EXERCISE AIM: Repeat the data word for word, starting from the line with "Collapse the ADAPTIVE" up to and including the line with "Looking at the screenshot, I should tap(518, 269).".

INFORMATION PROVIDED:
○ ○ ○ ○ ○ ○ ○
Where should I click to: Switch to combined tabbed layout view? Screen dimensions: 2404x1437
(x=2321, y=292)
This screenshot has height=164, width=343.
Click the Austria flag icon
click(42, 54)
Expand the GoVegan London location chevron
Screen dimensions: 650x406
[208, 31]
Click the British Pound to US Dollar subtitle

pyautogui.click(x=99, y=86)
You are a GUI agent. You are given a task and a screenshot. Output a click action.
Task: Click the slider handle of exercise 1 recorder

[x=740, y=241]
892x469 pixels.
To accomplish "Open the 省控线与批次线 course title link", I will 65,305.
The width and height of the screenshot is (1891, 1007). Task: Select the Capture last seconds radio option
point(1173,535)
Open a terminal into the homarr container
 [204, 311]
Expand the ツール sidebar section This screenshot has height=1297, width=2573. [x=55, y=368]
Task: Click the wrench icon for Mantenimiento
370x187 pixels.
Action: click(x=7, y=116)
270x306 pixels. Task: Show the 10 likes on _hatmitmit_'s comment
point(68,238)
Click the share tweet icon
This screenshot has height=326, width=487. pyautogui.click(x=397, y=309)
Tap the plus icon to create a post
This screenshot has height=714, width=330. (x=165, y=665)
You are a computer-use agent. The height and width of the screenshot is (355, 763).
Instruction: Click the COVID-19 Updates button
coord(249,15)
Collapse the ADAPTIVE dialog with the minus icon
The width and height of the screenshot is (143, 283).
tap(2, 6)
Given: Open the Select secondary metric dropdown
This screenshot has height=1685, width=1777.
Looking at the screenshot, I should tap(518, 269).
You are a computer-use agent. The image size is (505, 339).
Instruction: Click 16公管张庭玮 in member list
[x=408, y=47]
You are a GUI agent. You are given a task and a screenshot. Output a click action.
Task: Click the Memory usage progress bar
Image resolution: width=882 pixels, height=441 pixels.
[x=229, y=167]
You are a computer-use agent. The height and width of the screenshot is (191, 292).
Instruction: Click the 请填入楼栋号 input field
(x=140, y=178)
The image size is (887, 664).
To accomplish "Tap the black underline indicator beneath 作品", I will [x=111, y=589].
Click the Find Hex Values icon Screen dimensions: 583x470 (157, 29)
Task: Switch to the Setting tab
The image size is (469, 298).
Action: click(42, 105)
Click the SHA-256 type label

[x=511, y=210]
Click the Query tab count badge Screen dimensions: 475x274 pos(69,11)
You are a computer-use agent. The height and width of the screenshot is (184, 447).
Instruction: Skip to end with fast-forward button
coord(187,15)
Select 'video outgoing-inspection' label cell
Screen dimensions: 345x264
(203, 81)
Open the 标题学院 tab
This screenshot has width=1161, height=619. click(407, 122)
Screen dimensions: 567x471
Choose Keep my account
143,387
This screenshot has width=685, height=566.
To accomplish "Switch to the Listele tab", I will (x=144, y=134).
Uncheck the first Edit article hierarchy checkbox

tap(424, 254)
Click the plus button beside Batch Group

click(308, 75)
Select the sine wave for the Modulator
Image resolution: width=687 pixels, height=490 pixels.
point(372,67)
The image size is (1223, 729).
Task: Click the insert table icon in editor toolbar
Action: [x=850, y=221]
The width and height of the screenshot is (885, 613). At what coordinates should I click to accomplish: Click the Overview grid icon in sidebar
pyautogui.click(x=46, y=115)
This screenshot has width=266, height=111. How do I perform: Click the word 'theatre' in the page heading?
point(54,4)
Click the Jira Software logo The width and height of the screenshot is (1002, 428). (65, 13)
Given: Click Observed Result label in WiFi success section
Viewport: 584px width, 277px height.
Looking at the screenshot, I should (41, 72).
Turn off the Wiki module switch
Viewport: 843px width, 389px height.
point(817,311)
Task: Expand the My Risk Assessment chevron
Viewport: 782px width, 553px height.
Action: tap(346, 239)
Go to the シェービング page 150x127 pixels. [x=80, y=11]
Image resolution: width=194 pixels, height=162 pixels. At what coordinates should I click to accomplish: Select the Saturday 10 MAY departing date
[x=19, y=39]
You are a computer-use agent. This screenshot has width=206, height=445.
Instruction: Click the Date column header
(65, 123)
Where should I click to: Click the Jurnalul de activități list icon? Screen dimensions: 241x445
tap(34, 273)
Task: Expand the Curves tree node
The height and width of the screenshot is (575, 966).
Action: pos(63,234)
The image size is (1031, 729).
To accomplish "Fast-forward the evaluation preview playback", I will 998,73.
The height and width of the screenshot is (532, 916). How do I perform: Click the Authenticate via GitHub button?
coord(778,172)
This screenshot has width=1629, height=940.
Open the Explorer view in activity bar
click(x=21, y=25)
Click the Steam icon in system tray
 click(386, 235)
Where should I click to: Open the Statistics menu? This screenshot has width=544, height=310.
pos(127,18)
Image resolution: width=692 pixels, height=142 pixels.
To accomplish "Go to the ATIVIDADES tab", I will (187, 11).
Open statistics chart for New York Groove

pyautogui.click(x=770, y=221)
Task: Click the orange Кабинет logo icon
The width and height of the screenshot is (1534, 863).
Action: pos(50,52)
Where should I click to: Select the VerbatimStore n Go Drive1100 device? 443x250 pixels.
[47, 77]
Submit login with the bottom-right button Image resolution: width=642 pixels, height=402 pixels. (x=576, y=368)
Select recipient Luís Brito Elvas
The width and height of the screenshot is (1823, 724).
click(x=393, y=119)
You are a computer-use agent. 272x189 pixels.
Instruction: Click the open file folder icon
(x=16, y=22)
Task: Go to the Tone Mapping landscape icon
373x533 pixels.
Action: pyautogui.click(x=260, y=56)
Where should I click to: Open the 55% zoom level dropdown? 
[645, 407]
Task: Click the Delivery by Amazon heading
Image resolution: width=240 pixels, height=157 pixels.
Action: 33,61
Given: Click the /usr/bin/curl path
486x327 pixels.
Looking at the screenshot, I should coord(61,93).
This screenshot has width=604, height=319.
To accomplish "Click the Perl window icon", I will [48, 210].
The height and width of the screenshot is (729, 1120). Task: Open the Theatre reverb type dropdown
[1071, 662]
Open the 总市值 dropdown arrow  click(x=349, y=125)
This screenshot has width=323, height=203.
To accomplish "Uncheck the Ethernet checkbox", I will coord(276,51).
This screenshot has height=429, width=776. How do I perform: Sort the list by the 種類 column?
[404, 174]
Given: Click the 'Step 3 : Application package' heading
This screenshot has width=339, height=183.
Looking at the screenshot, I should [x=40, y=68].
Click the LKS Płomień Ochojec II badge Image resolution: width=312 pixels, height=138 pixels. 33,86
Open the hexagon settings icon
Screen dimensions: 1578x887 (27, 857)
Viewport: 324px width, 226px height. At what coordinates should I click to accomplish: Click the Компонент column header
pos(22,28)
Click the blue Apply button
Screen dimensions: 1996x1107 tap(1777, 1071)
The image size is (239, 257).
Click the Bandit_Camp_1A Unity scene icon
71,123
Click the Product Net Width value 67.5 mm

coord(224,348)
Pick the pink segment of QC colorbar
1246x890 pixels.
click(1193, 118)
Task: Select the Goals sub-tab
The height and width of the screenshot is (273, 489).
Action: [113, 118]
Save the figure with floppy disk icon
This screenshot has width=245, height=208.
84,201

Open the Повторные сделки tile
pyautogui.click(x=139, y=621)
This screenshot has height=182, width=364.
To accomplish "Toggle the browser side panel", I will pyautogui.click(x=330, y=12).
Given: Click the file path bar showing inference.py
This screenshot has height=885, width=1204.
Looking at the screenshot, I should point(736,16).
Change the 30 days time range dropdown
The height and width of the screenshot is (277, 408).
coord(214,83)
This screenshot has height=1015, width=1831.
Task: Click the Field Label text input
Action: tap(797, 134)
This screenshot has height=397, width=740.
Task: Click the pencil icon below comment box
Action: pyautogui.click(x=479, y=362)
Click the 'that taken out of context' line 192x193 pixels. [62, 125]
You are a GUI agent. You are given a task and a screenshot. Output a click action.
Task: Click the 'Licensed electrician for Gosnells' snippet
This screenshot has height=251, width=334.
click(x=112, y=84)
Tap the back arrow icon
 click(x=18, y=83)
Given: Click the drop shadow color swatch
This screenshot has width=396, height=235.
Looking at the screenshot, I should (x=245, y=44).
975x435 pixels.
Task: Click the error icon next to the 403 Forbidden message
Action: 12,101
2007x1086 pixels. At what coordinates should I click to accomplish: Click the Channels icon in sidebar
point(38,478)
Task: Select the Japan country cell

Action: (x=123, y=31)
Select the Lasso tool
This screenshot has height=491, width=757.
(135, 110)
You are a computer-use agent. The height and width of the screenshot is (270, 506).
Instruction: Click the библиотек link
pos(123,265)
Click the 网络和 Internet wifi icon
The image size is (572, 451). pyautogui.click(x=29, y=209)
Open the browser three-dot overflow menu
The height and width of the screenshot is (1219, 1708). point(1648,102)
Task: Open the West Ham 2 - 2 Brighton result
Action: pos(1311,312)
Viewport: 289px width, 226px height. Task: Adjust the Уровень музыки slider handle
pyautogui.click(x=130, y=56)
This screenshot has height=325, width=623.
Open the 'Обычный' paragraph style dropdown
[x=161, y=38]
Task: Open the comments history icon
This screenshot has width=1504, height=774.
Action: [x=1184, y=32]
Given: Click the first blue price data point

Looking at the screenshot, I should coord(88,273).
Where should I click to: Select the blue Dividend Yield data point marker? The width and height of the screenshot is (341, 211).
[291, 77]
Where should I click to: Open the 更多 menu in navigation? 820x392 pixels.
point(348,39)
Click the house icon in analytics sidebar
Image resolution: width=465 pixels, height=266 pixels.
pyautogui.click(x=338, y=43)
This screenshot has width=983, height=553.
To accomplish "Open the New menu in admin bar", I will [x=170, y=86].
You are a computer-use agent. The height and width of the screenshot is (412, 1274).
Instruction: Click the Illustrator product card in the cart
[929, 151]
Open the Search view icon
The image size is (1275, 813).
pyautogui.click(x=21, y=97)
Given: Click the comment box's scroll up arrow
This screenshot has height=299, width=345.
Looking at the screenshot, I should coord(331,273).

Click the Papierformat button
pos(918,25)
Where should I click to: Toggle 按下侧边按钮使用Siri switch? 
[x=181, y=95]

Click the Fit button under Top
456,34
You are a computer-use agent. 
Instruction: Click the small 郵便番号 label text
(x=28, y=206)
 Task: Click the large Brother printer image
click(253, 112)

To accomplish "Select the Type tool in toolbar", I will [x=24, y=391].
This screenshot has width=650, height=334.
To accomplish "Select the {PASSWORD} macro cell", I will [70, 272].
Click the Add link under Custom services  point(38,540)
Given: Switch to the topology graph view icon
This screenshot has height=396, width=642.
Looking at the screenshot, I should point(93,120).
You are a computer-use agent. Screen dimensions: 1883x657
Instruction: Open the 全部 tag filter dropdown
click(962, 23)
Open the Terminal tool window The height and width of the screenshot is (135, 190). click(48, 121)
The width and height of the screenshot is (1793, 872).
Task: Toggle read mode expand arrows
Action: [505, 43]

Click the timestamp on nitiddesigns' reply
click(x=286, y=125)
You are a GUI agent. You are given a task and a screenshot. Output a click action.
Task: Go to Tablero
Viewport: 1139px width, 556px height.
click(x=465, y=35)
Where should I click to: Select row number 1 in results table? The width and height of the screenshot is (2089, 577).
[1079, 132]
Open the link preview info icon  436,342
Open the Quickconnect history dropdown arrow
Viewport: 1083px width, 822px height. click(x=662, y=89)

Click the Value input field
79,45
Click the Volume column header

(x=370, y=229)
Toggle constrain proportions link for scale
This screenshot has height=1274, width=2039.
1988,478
○ ○ ○ ○ ○ ○ ○
RESPONSE TO THIS TASK:
Collapse the ADAPTIVE dialog with the minus icon
The width and height of the screenshot is (143, 283).
tap(2, 6)
Given: Open the Select secondary metric dropdown
This screenshot has height=1685, width=1777.
Looking at the screenshot, I should tap(518, 269).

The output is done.